Fluctuations around equilibrium laws in ergodic continuous-time random walks

TL;DR

This paper investigates the large fluctuations in occupation times of ergodic continuous-time random walks near the non-ergodic transition, revealing dual scaling laws and their physical interpretation.

Contribution

It introduces a comprehensive analysis of fluctuation laws, combining infinite and stable densities, and clarifies their physical significance in ergodic and near-critical regimes.

Findings

Large fluctuations exhibit dual time scaling and distribution laws.

Infinite density and Lévy-stable density complement each other and have physical interpretations.

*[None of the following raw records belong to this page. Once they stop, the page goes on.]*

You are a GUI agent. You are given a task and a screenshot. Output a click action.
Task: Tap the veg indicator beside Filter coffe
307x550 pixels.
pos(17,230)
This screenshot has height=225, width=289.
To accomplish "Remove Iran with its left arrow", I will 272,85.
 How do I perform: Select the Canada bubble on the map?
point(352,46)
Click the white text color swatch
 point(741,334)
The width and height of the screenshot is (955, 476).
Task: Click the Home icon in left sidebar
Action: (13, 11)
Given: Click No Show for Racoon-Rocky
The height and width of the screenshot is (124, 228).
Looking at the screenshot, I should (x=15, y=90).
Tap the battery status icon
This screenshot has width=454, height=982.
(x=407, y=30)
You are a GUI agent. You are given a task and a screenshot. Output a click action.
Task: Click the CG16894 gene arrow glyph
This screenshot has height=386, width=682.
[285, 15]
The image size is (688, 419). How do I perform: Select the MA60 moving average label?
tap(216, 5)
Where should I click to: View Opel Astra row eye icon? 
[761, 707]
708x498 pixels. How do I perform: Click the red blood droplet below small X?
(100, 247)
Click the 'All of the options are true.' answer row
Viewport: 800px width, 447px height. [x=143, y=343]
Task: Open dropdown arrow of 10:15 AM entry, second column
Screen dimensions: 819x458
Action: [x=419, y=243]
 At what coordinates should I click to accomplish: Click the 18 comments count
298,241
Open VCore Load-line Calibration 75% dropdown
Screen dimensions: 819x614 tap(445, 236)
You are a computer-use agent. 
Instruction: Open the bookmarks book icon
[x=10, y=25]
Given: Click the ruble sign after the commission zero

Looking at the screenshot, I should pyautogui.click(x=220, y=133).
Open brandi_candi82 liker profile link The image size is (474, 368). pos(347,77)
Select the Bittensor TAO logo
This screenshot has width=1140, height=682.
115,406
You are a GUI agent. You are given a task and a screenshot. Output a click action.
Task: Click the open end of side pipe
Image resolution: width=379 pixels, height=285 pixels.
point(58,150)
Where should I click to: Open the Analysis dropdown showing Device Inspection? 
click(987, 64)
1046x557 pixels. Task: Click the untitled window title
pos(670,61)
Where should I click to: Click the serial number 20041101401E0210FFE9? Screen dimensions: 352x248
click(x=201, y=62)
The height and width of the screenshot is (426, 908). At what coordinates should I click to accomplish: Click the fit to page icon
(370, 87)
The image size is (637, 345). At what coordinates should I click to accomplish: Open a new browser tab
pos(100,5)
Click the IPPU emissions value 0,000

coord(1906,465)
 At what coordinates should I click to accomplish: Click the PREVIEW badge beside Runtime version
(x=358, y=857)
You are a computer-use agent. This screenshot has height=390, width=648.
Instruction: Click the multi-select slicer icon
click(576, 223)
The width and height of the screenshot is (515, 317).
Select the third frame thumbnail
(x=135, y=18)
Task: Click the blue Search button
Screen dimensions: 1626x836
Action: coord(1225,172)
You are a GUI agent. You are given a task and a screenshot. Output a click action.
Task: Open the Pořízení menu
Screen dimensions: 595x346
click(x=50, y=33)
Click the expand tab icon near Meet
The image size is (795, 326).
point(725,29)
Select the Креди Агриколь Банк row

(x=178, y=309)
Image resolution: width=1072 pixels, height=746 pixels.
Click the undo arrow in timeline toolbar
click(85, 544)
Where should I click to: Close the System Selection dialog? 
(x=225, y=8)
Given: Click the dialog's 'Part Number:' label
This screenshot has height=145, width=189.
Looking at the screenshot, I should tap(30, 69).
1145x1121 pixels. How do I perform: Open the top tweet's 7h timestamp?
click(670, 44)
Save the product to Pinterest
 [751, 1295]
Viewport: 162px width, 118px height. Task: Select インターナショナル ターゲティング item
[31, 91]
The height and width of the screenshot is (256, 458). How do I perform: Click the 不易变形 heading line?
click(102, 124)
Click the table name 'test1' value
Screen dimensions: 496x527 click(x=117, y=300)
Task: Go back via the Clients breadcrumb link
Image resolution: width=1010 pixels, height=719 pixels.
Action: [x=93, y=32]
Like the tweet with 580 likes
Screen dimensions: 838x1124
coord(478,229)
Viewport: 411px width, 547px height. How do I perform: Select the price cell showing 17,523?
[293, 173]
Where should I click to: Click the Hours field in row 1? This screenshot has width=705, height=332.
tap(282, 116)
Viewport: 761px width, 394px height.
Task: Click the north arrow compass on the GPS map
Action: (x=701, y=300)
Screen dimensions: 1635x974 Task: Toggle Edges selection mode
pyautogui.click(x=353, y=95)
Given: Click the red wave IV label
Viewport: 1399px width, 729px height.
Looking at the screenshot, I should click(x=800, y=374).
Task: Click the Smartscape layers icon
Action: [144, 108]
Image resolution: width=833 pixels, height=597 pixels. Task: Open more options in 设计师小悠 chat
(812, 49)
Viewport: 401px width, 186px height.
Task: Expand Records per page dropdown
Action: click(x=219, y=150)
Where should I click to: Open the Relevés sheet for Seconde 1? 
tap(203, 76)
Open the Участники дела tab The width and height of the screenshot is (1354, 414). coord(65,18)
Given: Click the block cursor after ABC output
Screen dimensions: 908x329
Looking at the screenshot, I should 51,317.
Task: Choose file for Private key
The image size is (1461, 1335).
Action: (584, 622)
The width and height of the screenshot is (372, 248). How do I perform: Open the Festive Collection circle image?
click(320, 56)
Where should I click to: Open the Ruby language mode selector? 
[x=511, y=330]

Canonical equilibrium laws govern both mean occupation times and fluctuation distributions.

Abstract

We study occupation time statistics in ergodic continuous-time random walks. Under thermal detailed balance conditions, the average occupation time is given by the Boltzmann-Gibbs canonical law. But close to the non-ergodic phase, the finite-time fluctuations around this mean are large and nontrivial. They exhibit dual time scaling and distribution laws: the infinite density of large fluctuations complements the L\'evy-stable density of bulk fluctuations. Neither of the two should be interpreted as a stand-alone limiting law, as each has its own deficiency: the infinite density has an infinite norm (despite particle conservation), while the stable distribution has an infinite variance (although occupation times are bounded). These unphysical divergences are remedied by consistent use and interpretation of both formulas. Interestingly, while the system's canonical equilibrium laws naturally determine the mean occupation time of the ergodic motion, they also control the infinite and L\'evy-stable densities of fluctuations. The duality of stable and infinite densities is in fact ubiquitous for these dynamics, as it concerns the time averages of general physical observables.